In one embodiment, the surface of the adsorbing member 20 disposed above the fuse member 13 may directly contact or retain a gap with the fuse member 13, and the gap must have a distance to produce an adsorption effect. If there is a gap, the thickness of the gap is not more than 1.5 mm, preferably not more than 1 mm, preferably not more than 0.5 mm, and can be filled with a solder paste (not shown). The action of the adsorbing member 20 and the solder paste is to adsorb the metal at the time of melting the aggregated fuse 13 from above to prevent the flow of the fuse 13 from flowing around. The gap may also be filled with rosin or other soft metal or flux, but still needs to be adsorbed from above. The function of the molten metal of the fusion fuse 13 is collected. The position of the heating member 14 corresponds to the fuse member 13, so that heat generated by the heating member 14 can be efficiently transmitted to the fuse member 13 to melt the fuse member 13.

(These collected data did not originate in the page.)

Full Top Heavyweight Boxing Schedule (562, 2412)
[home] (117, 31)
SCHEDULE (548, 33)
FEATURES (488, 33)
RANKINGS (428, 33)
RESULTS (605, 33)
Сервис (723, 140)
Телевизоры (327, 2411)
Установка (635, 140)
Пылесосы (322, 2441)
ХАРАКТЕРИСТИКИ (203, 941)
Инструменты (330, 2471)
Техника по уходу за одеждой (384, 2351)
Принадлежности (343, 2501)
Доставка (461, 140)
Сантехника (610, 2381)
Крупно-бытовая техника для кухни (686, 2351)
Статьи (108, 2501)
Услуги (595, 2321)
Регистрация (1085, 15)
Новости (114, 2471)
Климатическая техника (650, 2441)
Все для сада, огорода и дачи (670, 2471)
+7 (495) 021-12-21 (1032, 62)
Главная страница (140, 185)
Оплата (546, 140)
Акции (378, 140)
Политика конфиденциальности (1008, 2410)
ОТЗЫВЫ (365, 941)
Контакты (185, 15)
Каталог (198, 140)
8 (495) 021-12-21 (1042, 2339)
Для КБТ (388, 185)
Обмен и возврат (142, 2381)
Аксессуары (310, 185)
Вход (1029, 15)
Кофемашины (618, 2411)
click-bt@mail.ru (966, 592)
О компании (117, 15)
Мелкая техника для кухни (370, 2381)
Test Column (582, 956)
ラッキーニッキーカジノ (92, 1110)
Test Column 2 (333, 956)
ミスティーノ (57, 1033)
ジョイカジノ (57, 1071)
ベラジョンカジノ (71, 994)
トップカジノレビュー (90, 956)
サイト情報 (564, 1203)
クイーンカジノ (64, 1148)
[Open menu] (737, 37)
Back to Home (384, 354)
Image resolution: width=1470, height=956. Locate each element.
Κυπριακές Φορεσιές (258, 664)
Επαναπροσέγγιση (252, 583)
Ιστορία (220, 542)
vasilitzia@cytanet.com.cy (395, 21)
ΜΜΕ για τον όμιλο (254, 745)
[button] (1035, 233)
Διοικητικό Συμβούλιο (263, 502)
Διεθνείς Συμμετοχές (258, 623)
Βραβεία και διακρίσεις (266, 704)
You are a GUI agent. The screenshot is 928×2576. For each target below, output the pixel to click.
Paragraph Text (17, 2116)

In some cases, when the fuse member 13 is blown, the second planar substrate 12 is likely to be cracked if overheated, and a heat conductive layer (for example, a silver metal layer or a thermal conductivity greater than 50 W) may be printed on the upper surface of the second planar substrate 12. /m·K or a material of 100 W/m·K) to enhance thermal runaway to prevent cracking of the second planar substrate 12. An insulating layer can then be formed over the silver metal layer while preventing the silver metal layer from causing undesired short circuit problems.

Since the main members can be fabricated by printing techniques, the thickness of the heating member 14 and the associated first to fourth electrodes 21, 22, 23, 24, etc. can be reduced such that the distance between the first planar substrate 11 and the second planar substrate 12 is only It is about 0.03~1.5mm, the preferred distance is 0.04~1mm, and the optimum distance is 0.05~0.5mm, or especially 0.1mm, 0.3mm, 0.7mm or 1.2mm. Therefore, even after the first planar substrate 11 and the second planar substrate 12 are added, the thickness of the protective element 10 is only about 0.2 to 2 mm, preferably 0.4 to 1.5 mm, and the optimum thickness is 0.5 to 1 mm, or particularly 0.3. Mm, 0.7mm, 1.3mm, can effectively achieve the effect of thinning. Further, the dimensional change of the fuse member 13 and the heating member 14 can affect the resistance value thereof, and accordingly, the low-resistance fuse member 13 and the high-resistance heater member 14 can be fabricated, that is, the high-efficiency protection member 10 can be produced.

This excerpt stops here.